São responsáveis por quase 12% do faturamento da emissora. E olha que estou falando do maior faturamento de uma emissora de rádio em Minas e um dos 7 maiores do Brasil. NÃO É POUCO! Agora,  é claro que nem tudo são flores. Devido aos vários perfis apresentados, o Agenciador Autônomo tinha pouca aceitação no mercado publicitário. Hoje, o mercado tem absorvido a importância destes profissionais, o que faz com que muitos clientes mantenham fidelidade a estes.

Muitos adjetivos  são atribuídos aos Agenciadores Autônomos, tais como: “loucos”, “malas”, “enrolados”, etc; mas não fazem mal algum.

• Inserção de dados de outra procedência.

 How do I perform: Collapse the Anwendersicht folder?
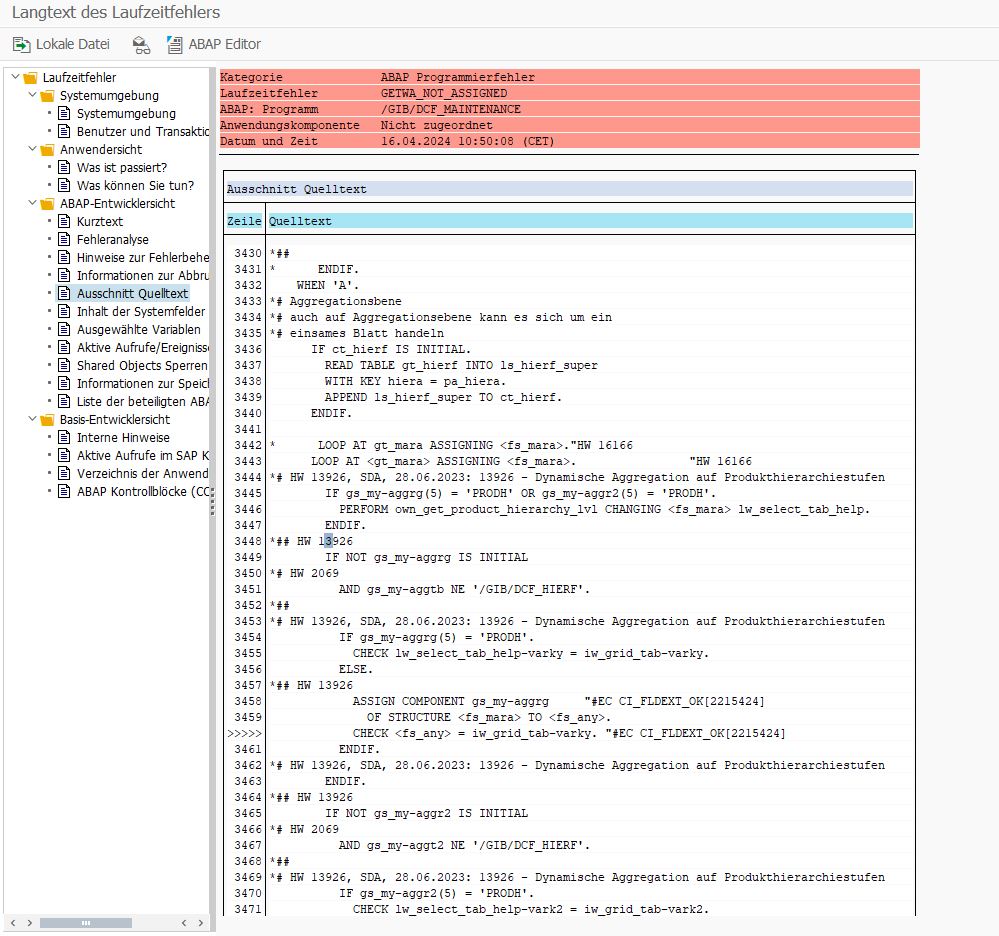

Aliás, têm no sangue um fator decisivo que move as pessoas que trabalham com vendas: GARRA! Com eles não tem tempo ruim, não existe lugar distante, batem “pasta”, gastam sola de sapato, acreditam, chegam até ao limite da insistência, mas ao final concretizam o negócio.

Enfim, trabalhar com os também chamados Corretores requer: diálogo, otimismo, persistência, paciência e a capacidade de identificar o potencial de cada um deles. Acredito que estes sejam alguns mecanismos para impulsionar esses profissionais que se tornaram indispensáveis aos veículos de comunicação.

A Itatiaia investe e acredita nestes profissionais que são grandes colaboradores e vêm progredindo muito nos últimos anos.

Nossa homenagem especial a todos os profissionais autônomos que sempre prestaram importante serviço para a Rede Itatiaia.